** TEXTE À LIRE **
========================================================================

Le droit à la santé et à la vie

Le Parisien - Hôpitaux en surchauffe : « J’ai passé la nuit dans le couloir »

Mars 2018, par Info santé sécu social

La pièce a des allures de salle de garde… d’un hôpital des années 1950. Sauf que l’on est en 2018, aux urgences du Centre hospitalier d’Argenteuil (Val d’Oise). Ce matin-là, à 10 heures, huit patients sont installés, épuisés, sur des brancards médicalisés, simplement séparés les uns des autres par un rideau, tiré ou pas. Un autre n’a même pas la place de rentrer et stationne, allongé, sur son lit roulant dans le couloir. Pas beaucoup d’intimité, pas de sonnette d’alarme pour appeler les soignants. Du rustique.

« C’est malheureux de voir ça. Pourtant, on sait que l’hôpital sauve des vies… mais là, on voit bien qu’ils n’ont plus les moyens », soupire Malika, 43 ans, masque à oxygène sur le visage. Cette mère de trois enfants a été prise en charge à 21h30, la veille, et amenée aux urgences pour son asthme et son diabète. « Les équipes ici sont au top, je les connais depuis des années, mais là, avec une telle proximité avec les autres patients on ne peut pas se soigner comme il faut. C’est difficile », ajoute-t-elle.

« Pourquoi ne leur donne-t-on pas plus d’effectifs ? »
En face d’elle Janine, 89 ans, qui a passé la nuit dans cette pièce commune après avoir fait un malaise chez elle, susurre d’une petite voix chevrotante : « Oh ce n’est pas si mal ici, on s’occupe bien de nous quand même, parfois mieux qu’à la maison ». A quelques mètres, Amar, 58 ans, lunettes carrées et grosses moustaches, a du mal à dissimuler sa lassitude. « C’est dur. J’ai passé la nuit dans le couloir jusqu’à trois heures du matin. Pourquoi ne leur donne-t-on pas plus d’effectifs ? », s’interroge-t-il.

Même si elle le cache partiellement, on sent que le docteur Catherine Legall, 49 ans, la chef des urgences de cet hôpital, n’en peut plus, mais n’en montre rien en examinant les patients « Dans ces conditions, on ne fait pas de la bonne médecine. Nos malades polypathologiques sont en grand danger quand ils restent longtemps sur des lits de fortune ». Comme d’autres, l’hôpital Victor Dupouy d’Argenteuil est en ce moment mal classé dans le palmarès « no bed challenge », dressé par les équipes de Samu-Urgences de France, car il n’y a pas assez de lits hospitaliers disponibles dans les étages pour faire face à la demande.

« Au secours, on craque ! »
« Ça ne fait pas très plaisir à lire mais c’est la réalité. Ça ne sert à rien de mettre la poussière sous le tapis. Disons les choses pour pouvoir les changer », explique-t-elle. Parmi les pistes d’amélioration, elle plaide pour une meilleure répartition entre les opérations programmées à l’avance, et les « lits » réservés aux urgences, ce qui créerait plus de places pour les nouveaux arrivants. Mais cela suppose d’autres arbitrages entre chefs de service. De fait, avec l’organisation actuelle, l’hôpital d’Argenteuil, qui accueille 98 000 adultes et enfants par an aux urgences, et fait 10 000 hospitalisations, ne peut plus s’en sortir.

« Au secours, on craque ! », conclut la chef de service. De fait, la voiture-balai du système de santé est au bord de la panne. « On doit prendre en charge des personnes âgées qui ne peuvent plus être soignées dans des Ehpad, mais aussi beaucoup de gens qui sont en détresse sociale et ne savent pas où s’adresser. L’épidémie de grippe cet hiver, très longue, n’a rien arrangé. « Il faut vraiment que nos tutelles tirent les enseignements de ce terrible hiver 2018, sinon on va avoir de nombreux décès », conclut-elle.

========================================================================

** DONNÉES À EXAMINER **
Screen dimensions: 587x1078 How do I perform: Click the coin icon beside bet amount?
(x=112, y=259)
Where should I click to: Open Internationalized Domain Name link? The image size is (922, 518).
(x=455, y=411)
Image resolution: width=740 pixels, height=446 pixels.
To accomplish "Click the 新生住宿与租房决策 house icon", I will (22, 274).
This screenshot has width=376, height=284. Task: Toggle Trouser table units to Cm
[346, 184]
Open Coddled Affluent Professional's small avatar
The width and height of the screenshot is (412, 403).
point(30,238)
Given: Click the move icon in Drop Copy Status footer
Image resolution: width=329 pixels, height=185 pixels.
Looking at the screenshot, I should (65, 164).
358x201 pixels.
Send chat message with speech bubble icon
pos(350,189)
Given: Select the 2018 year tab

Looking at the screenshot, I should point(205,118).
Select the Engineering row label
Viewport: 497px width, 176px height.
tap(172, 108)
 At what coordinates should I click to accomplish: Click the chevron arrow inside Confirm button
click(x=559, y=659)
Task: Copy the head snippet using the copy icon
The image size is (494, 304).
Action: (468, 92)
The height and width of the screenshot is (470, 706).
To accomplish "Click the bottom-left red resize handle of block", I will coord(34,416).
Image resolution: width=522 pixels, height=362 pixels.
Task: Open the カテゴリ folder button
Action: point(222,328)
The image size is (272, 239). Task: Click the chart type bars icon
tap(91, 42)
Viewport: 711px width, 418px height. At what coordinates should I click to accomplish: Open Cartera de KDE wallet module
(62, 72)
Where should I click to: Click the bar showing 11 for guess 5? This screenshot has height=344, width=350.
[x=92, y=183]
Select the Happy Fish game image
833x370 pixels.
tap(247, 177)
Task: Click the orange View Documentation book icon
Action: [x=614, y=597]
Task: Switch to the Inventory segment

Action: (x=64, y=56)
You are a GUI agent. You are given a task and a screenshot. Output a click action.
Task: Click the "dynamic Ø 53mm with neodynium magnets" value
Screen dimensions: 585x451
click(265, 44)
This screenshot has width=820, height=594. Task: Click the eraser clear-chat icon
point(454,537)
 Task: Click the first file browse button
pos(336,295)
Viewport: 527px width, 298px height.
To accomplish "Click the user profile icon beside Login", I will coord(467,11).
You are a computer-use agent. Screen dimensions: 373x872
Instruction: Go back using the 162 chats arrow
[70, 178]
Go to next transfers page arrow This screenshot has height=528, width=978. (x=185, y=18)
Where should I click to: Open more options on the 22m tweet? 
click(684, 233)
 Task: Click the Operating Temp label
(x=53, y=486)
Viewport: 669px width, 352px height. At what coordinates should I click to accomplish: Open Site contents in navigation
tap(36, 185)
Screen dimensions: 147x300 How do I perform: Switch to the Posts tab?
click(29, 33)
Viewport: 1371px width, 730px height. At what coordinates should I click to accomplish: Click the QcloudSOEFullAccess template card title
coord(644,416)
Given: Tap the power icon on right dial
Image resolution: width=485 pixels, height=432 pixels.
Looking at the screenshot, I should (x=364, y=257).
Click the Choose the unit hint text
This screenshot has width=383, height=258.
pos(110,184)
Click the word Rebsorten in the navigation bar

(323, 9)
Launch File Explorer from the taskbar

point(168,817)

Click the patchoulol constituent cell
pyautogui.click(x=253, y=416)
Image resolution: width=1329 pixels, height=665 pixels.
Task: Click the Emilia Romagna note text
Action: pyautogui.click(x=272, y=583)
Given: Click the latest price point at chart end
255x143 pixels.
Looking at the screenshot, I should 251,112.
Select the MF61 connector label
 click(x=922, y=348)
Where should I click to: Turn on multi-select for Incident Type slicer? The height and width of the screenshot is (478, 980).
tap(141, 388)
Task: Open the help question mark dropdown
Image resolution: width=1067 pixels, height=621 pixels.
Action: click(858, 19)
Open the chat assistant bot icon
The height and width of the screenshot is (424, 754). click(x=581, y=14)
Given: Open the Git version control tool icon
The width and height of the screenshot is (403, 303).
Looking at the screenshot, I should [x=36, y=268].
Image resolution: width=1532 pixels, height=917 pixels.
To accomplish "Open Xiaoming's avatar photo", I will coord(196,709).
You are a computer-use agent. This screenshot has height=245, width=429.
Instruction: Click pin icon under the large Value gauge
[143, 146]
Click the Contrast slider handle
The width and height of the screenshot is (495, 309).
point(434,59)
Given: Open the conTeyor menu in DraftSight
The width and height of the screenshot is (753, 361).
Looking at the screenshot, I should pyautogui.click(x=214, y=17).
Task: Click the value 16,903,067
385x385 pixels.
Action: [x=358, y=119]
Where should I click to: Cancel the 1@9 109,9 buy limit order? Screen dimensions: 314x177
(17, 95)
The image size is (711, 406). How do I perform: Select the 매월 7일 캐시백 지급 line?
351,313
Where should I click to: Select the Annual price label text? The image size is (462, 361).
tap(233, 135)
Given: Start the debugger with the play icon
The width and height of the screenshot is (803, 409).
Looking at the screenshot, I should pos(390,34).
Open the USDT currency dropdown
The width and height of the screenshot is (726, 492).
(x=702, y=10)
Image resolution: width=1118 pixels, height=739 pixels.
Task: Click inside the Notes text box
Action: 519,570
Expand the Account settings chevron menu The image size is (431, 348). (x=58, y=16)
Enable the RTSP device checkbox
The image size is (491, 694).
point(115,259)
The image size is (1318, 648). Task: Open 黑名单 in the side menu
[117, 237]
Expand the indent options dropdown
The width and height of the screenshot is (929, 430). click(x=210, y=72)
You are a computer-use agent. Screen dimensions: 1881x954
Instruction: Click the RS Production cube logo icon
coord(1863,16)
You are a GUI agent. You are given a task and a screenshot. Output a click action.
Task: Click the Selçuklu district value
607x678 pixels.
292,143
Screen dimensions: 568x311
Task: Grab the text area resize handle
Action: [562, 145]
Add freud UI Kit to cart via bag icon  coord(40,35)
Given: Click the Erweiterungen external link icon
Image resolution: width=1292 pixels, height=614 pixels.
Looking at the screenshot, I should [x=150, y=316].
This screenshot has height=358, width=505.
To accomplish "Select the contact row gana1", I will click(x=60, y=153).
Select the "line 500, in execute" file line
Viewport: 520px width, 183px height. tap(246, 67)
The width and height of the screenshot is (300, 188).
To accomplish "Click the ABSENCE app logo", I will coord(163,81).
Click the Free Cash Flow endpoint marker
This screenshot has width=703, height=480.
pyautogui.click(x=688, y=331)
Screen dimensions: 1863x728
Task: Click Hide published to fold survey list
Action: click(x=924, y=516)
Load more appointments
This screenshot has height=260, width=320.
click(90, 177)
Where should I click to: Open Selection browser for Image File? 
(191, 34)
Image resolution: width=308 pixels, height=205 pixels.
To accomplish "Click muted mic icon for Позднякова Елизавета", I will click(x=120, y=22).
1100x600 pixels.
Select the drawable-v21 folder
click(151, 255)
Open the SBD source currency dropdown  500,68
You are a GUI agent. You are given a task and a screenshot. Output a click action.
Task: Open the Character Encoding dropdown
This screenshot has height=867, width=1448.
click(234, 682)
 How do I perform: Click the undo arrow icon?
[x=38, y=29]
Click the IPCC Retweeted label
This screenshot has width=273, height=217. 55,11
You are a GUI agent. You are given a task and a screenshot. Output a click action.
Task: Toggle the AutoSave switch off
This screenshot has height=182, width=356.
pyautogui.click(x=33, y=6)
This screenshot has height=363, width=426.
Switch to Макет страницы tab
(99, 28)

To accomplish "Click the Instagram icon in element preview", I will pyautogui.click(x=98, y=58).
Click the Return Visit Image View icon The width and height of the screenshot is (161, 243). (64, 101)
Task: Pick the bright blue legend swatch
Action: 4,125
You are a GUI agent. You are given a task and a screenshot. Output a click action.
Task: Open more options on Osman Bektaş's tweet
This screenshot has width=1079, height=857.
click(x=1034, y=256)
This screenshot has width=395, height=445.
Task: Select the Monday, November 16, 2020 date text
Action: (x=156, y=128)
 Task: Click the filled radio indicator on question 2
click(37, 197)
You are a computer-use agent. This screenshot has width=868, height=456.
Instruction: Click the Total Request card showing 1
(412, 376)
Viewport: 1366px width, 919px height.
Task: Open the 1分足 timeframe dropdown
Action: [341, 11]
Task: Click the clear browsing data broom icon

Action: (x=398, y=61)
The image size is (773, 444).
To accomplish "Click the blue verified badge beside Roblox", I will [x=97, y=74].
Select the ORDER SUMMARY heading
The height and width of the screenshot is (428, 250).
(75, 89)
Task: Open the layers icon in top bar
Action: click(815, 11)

========================================================================

** MARCHE À SUIVRE **
Relevez toutes les personnes nommées dans le texte sur les urgences d'Argenteuil et indiquez l'âge donné pour chacune.

** RÉPONSE RÉDIGÉE **
- Malika, 43 ans
- Janine, 89 ans
- Amar, 58 ans
- Catherine Legall, 49 ans